EXERCISE =
Where a line looks odd, keep it as it is and transcribe all the material.

RECORDS FOR THE EXERCISE =
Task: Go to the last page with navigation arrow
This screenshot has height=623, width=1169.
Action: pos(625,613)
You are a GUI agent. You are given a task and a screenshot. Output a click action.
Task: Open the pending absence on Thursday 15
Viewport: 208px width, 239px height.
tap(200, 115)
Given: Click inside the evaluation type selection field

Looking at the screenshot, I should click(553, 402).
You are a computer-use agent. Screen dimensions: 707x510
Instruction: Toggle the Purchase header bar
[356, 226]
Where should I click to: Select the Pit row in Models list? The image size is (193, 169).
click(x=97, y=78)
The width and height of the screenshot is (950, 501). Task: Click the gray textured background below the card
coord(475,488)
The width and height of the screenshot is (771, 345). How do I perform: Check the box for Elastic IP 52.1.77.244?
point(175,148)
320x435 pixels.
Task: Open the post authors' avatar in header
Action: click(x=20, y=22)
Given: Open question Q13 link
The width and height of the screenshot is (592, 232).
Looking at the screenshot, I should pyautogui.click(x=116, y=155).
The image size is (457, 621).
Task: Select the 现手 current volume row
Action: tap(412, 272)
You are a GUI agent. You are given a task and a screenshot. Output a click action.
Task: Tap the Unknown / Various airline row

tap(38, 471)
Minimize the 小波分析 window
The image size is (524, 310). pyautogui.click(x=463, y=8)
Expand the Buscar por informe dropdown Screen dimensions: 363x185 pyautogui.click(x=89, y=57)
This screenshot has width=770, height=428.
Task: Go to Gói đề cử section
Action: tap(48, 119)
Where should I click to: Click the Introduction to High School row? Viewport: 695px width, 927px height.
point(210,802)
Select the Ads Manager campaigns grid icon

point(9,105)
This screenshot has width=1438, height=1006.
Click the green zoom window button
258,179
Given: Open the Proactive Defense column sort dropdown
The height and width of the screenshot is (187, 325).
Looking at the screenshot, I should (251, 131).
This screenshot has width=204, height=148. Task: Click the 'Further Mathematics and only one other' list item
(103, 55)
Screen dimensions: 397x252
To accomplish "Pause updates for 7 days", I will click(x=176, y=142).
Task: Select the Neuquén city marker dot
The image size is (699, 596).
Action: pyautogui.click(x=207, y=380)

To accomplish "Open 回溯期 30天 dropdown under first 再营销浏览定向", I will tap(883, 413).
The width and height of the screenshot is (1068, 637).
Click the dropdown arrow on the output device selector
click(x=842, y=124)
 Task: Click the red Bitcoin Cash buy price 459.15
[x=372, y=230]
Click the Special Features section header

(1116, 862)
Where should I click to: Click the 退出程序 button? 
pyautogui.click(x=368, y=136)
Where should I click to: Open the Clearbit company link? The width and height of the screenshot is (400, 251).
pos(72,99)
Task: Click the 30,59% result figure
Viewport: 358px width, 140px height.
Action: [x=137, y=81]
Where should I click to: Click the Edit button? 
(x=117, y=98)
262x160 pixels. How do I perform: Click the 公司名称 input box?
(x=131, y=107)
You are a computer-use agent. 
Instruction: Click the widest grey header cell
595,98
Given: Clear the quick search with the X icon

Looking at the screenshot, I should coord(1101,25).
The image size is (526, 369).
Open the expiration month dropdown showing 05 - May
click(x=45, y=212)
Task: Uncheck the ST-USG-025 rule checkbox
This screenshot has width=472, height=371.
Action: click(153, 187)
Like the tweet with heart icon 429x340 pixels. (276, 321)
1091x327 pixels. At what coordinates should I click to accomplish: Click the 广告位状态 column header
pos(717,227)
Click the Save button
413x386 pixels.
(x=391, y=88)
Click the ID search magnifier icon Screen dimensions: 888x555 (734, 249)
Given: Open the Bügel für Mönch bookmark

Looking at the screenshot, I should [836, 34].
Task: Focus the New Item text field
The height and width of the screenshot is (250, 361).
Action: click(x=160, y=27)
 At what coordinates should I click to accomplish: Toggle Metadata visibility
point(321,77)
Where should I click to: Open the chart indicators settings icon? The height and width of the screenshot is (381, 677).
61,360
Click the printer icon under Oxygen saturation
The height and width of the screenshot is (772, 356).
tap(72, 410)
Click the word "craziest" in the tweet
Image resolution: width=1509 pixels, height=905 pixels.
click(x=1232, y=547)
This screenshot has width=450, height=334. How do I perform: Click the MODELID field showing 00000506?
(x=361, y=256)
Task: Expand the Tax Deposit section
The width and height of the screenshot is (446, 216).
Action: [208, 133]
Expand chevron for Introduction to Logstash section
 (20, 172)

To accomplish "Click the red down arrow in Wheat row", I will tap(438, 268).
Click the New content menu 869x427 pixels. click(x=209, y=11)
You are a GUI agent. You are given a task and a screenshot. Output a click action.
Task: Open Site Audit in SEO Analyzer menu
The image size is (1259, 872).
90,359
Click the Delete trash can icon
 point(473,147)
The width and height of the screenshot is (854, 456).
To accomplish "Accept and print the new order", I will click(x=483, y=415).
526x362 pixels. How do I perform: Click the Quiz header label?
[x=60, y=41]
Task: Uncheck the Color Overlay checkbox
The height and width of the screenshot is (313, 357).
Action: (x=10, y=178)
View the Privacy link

EXERCISE ANSWER =
Task: Go to the last page with navigation arrow
This screenshot has height=623, width=1169.
Action: pos(625,613)
You are a GUI agent. You are given a task and a screenshot. Output a click action.
Task: Open the pending absence on Thursday 15
Viewport: 208px width, 239px height.
tap(200, 115)
Given: Click inside the evaluation type selection field

Looking at the screenshot, I should click(553, 402).
You are a computer-use agent. Screen dimensions: 707x510
Instruction: Toggle the Purchase header bar
[356, 226]
Where should I click to: Select the Pit row in Models list? The image size is (193, 169).
click(x=97, y=78)
The width and height of the screenshot is (950, 501). Task: Click the gray textured background below the card
coord(475,488)
The width and height of the screenshot is (771, 345). How do I perform: Check the box for Elastic IP 52.1.77.244?
point(175,148)
320x435 pixels.
Task: Open the post authors' avatar in header
Action: click(x=20, y=22)
Given: Open question Q13 link
The width and height of the screenshot is (592, 232).
Looking at the screenshot, I should pyautogui.click(x=116, y=155).
The image size is (457, 621).
Task: Select the 现手 current volume row
Action: tap(412, 272)
You are a GUI agent. You are given a task and a screenshot. Output a click action.
Task: Tap the Unknown / Various airline row

tap(38, 471)
Minimize the 小波分析 window
The image size is (524, 310). pyautogui.click(x=463, y=8)
Expand the Buscar por informe dropdown Screen dimensions: 363x185 pyautogui.click(x=89, y=57)
This screenshot has width=770, height=428.
Task: Go to Gói đề cử section
Action: tap(48, 119)
Where should I click to: Click the Introduction to High School row? Viewport: 695px width, 927px height.
point(210,802)
Select the Ads Manager campaigns grid icon

point(9,105)
This screenshot has width=1438, height=1006.
Click the green zoom window button
258,179
Given: Open the Proactive Defense column sort dropdown
The height and width of the screenshot is (187, 325).
Looking at the screenshot, I should (251, 131).
This screenshot has width=204, height=148. Task: Click the 'Further Mathematics and only one other' list item
(103, 55)
Screen dimensions: 397x252
To accomplish "Pause updates for 7 days", I will click(x=176, y=142).
Task: Select the Neuquén city marker dot
The image size is (699, 596).
Action: pyautogui.click(x=207, y=380)

To accomplish "Open 回溯期 30天 dropdown under first 再营销浏览定向", I will tap(883, 413).
The width and height of the screenshot is (1068, 637).
Click the dropdown arrow on the output device selector
click(x=842, y=124)
 Task: Click the red Bitcoin Cash buy price 459.15
[x=372, y=230]
Click the Special Features section header

(1116, 862)
Where should I click to: Click the 退出程序 button? 
pyautogui.click(x=368, y=136)
Where should I click to: Open the Clearbit company link? The width and height of the screenshot is (400, 251).
pos(72,99)
Task: Click the 30,59% result figure
Viewport: 358px width, 140px height.
Action: [x=137, y=81]
Where should I click to: Click the Edit button? 
(x=117, y=98)
262x160 pixels. How do I perform: Click the 公司名称 input box?
(x=131, y=107)
You are a computer-use agent. 
Instruction: Click the widest grey header cell
595,98
Given: Clear the quick search with the X icon

Looking at the screenshot, I should coord(1101,25).
The image size is (526, 369).
Open the expiration month dropdown showing 05 - May
click(x=45, y=212)
Task: Uncheck the ST-USG-025 rule checkbox
This screenshot has width=472, height=371.
Action: click(153, 187)
Like the tweet with heart icon 429x340 pixels. (276, 321)
1091x327 pixels. At what coordinates should I click to accomplish: Click the 广告位状态 column header
pos(717,227)
Click the Save button
413x386 pixels.
(x=391, y=88)
Click the ID search magnifier icon Screen dimensions: 888x555 (734, 249)
Given: Open the Bügel für Mönch bookmark

Looking at the screenshot, I should [836, 34].
Task: Focus the New Item text field
The height and width of the screenshot is (250, 361).
Action: click(x=160, y=27)
 At what coordinates should I click to accomplish: Toggle Metadata visibility
point(321,77)
Where should I click to: Open the chart indicators settings icon? The height and width of the screenshot is (381, 677).
61,360
Click the printer icon under Oxygen saturation
The height and width of the screenshot is (772, 356).
tap(72, 410)
Click the word "craziest" in the tweet
Image resolution: width=1509 pixels, height=905 pixels.
click(x=1232, y=547)
This screenshot has width=450, height=334. How do I perform: Click the MODELID field showing 00000506?
(x=361, y=256)
Task: Expand the Tax Deposit section
The width and height of the screenshot is (446, 216).
Action: [208, 133]
Expand chevron for Introduction to Logstash section
 (20, 172)

To accomplish "Click the red down arrow in Wheat row", I will tap(438, 268).
Click the New content menu 869x427 pixels. click(x=209, y=11)
You are a GUI agent. You are given a task and a screenshot. Output a click action.
Task: Open Site Audit in SEO Analyzer menu
The image size is (1259, 872).
90,359
Click the Delete trash can icon
 point(473,147)
The width and height of the screenshot is (854, 456).
To accomplish "Accept and print the new order", I will click(x=483, y=415).
526x362 pixels. How do I perform: Click the Quiz header label?
[x=60, y=41]
Task: Uncheck the Color Overlay checkbox
The height and width of the screenshot is (313, 357).
Action: (x=10, y=178)
View the Privacy link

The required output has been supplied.